● **Input data**:
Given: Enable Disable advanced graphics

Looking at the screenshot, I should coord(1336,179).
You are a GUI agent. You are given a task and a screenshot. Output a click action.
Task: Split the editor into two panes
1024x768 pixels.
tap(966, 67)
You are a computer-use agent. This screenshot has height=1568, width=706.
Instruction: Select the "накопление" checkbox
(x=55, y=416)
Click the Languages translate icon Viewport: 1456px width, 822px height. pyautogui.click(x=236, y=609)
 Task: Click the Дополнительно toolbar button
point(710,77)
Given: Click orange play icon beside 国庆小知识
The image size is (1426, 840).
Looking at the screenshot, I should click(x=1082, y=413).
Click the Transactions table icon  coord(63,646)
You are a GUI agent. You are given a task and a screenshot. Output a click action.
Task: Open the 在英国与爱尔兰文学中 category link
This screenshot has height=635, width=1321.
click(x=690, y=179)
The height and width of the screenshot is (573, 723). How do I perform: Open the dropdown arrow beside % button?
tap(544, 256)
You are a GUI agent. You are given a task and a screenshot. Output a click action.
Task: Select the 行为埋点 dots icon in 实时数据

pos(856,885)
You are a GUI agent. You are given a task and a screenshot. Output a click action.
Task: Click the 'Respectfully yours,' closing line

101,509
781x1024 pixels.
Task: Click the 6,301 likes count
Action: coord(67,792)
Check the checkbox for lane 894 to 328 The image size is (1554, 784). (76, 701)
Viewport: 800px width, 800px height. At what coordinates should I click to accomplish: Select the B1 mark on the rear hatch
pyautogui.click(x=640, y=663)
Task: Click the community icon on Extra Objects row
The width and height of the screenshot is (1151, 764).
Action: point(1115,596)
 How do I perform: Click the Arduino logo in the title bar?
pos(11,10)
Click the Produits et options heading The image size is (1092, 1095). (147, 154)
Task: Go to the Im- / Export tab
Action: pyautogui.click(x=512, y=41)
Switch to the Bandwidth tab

● **What you are asked to do**:
Locate each line in the records above that contains the string "Select" with matching case, and copy those lines out in full.

● **Solution for this problem**:
Instruction: Select the "накопление" checkbox
Task: Select the 行为埋点 dots icon in 实时数据
Viewport: 800px width, 800px height. At what coordinates should I click to accomplish: Select the B1 mark on the rear hatch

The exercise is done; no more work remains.